MOFs-derived Cu/Carbon membrane as bi-functional catalyst: Improving catalytic activity in detection and degradation of PFOA via regulation of reactive Cu species

Abstract

Developing bi-functional materials to simultaneously detect and degrade persistent pollutant perfluorooctanoic acid (PFOA) is of significant importance for environmental and human health. In this study, a copper-based mimic enzyme colorimetric detecting sensor coupling with solar photo-electro-Fenton degradation (SPEF) system was built based on Cu/carbon nanofiber (CNF-Cu/C) membrane. Self-supporting flexible CNF-Cu/C membrane was successfully prepared by solvothermal method with further secondary seed growth and in-situ thermal reduction.

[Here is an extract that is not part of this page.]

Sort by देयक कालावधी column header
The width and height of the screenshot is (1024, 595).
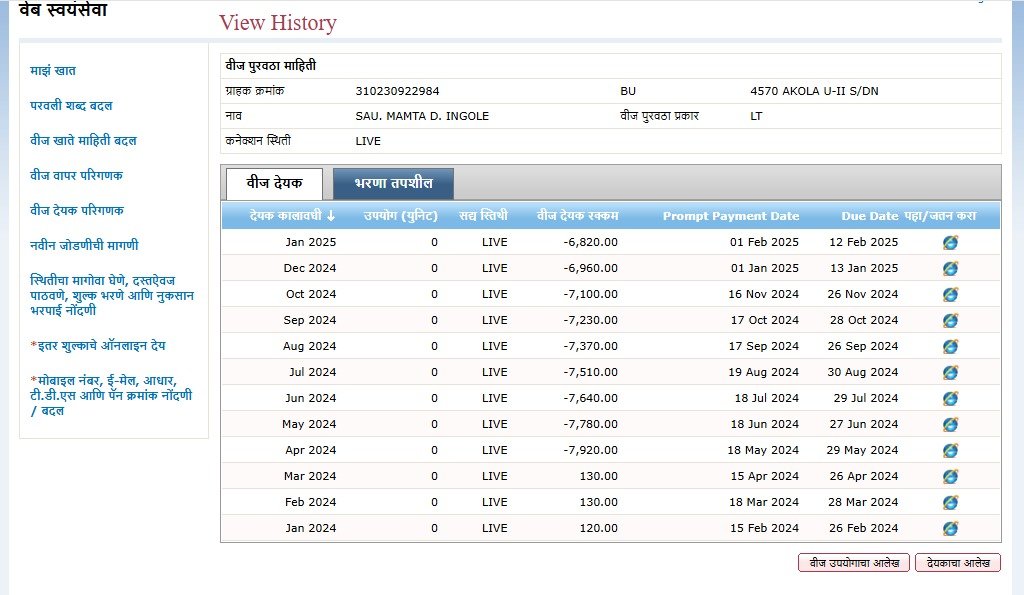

Based on calcination temperature regulation, the obtained CNF-Cu/C membrane derived from MOFs/polyacrylonitrile (HKUST/PAN) membrane was characterized by 3D carbon fiber network dispersed with porous carbon skeleton embedded copper species, which exhibited good dispersibility, cycling stability and excellent electrical conductivity. With excellent peroxidase-like activity, CNF-Cu/C can rapidly detect PFOA based on the inhibition of color reaction of tetramethylbenzidine (TMB) with detection limit of 0.133 μM. Furthermore, CNF-Cu/C also exhibited outstanding optical properties and oxygen redox reaction (ORR) activity, and the removal efficiency of PFOA in Cu-SPEF system reached 98.22 % within 180 min under optimal conditions. Based on the results of free radical quenching experiment, EPR experiment and HPLC-MS experiments, the degradation mechanism and degradation path of PFOA by SPEF system were further speculated.